# Basic Principle

The basic principle behind Sistine is simple. Surfaces viewed from an angle tend to look shiny, and you can tell if a finger is touching the surface by checking if it’s touching its own reflection.

Kevin, back in middle school, noticed this phenomenon and built ShinyTouch, utilizing an external webcam to build a touch input system requiring virtually no setup. We wanted to see if we could miniaturize the idea and make it work without an external webcam. Our idea was to retrofit a small mirror in front of a MacBook’s built-in webcam, so that the webcam would be looking down at the computer screen at a sharp angle. The camera would be able to see fingers hovering over or touching the screen, and we’d be able to translate the video feed into touch events using computer vision.

# Hardware

Our hardware setup was simple. All we needed was to position a mirror at the appropriate angle in front of the webcam. Here is our bill of materials:

• Small mirror
• Rigid paper plate
• Door hinge
• Hot glue

After some iteration, we settled on a design that could be assembled in minutes using a knife and a hot glue gun.

Here’s the finished product:

# Finger Detection

The first step in processing video frames is detecting the finger. Here’s a typical example of what the webcam sees:

The finger detection algorithm needs to find the touch/hover point for further processing. Our current approach uses classical computer vision techniques. The processing pipeline consists of the following steps:

1. Filter for skin colors and binary threshold
2. Find contours
3. Find the two largest contours and ensure that the contours overlap in the horizontal direction and the smaller one is above the larger one
4. Identify the touch/hover point as the midpoint of the line connecting the top of the bottom contour and the bottom of the top contour
5. Distinguish between touch and hover based on the vertical distance between the two contours

Shown above is the result of applying this process to a frame from the webcam. The finger and reflection (contours) are outlined in green, the bounding box is shown in red, and the touch point is shown in magenta.

# Mapping and Calibration

The final step in processing the input is mapping the touch/hover point from webcam coordinates to on-screen coordinates. The two are related by a homography. We compute the homography matrix through a calibration process where the user is prompted to touch specific points on the screen. After we collect data matching webcam coordinates with on-screen coordinates, we can estimate the homography robustly using RANSAC. This gives us a projection matrix that maps webcam coordinates to on-screen coordinates.

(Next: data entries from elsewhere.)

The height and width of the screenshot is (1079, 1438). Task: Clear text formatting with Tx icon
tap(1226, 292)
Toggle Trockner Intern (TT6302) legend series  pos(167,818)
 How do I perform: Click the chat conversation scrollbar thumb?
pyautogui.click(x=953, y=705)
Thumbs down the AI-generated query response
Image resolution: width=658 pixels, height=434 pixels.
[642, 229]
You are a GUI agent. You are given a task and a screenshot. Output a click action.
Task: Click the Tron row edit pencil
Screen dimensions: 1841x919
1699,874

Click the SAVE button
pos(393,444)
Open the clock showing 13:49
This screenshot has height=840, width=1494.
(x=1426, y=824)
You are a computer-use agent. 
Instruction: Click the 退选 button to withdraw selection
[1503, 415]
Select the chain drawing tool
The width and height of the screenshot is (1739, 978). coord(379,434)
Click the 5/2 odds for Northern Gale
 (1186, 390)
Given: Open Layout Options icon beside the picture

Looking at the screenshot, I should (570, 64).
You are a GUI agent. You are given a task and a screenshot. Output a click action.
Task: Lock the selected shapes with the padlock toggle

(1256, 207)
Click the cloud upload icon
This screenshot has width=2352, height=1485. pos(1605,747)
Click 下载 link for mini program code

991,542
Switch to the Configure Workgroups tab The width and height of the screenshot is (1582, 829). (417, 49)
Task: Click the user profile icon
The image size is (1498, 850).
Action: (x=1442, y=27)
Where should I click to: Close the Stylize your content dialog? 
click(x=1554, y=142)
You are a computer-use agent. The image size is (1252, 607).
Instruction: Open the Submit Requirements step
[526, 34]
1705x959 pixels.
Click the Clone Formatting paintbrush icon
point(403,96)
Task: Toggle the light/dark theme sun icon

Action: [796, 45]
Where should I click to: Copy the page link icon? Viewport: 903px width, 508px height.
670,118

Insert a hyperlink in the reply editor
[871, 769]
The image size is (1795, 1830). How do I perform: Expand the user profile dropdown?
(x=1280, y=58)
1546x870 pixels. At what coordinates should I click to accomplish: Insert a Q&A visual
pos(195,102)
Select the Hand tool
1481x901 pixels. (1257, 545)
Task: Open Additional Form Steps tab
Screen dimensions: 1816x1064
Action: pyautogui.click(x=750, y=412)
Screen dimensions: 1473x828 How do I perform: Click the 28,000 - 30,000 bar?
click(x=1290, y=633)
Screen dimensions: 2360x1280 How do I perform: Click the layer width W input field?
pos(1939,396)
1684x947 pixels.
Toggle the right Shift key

The video above demonstrates the calibration process, where the user has to follow a green dot around the screen. The video includes some debug information, overlaid on live video from the webcam. The touch point in webcam coordinates is shown in magenta. After the calibration process is complete, the projection matrix is visualized with red lines, and the software switches to a mode where the estimated touch point is shown as a blue dot.

# Applications

In the current prototype, we translate hover and touch into mouse events, making existing applications instantly touch-enabled.

If we were writing our own touch-enabled apps, we could directly make use of touch data, including information such as hover height.

# Conclusion

Project Sistine is a proof-of-concept that turns a laptop into a touchscreen using only \$1 of hardware, and for a prototype, it works pretty well! With some simple modifications such as a higher resolution webcam (ours was 480p) and a curved mirror that allows the webcam to capture the entire screen, Sistine could become a practical low-cost touchscreen system.

# Source Code

Our Sistine prototype is open source, released under the MIT License.